━━ Dataset content
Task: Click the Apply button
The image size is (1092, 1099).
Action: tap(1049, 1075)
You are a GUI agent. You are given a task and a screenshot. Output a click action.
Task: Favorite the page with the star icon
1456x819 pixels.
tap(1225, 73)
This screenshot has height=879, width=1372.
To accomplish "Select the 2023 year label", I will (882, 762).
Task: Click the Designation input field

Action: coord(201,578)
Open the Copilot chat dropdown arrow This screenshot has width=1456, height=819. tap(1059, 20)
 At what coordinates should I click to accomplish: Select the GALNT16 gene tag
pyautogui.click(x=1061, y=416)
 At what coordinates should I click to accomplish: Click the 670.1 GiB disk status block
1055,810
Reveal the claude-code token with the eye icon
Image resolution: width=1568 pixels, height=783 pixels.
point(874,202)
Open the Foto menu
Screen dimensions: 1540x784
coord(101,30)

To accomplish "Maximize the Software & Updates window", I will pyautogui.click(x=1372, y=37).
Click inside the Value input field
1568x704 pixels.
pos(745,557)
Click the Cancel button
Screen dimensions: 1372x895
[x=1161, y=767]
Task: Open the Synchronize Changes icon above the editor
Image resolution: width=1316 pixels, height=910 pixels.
━━━━
◆ **What is needed**
The line containing "At what coordinates should I click to accomplish: Select" and every line after it, through the end of the records, should be repeated exactly and alone.

◆ **Solved problem**
 At what coordinates should I click to accomplish: Select the GALNT16 gene tag
pyautogui.click(x=1061, y=416)
 At what coordinates should I click to accomplish: Click the 670.1 GiB disk status block
1055,810
Reveal the claude-code token with the eye icon
Image resolution: width=1568 pixels, height=783 pixels.
point(874,202)
Open the Foto menu
Screen dimensions: 1540x784
coord(101,30)

To accomplish "Maximize the Software & Updates window", I will pyautogui.click(x=1372, y=37).
Click inside the Value input field
1568x704 pixels.
pos(745,557)
Click the Cancel button
Screen dimensions: 1372x895
[x=1161, y=767]
Task: Open the Synchronize Changes icon above the editor
Image resolution: width=1316 pixels, height=910 pixels.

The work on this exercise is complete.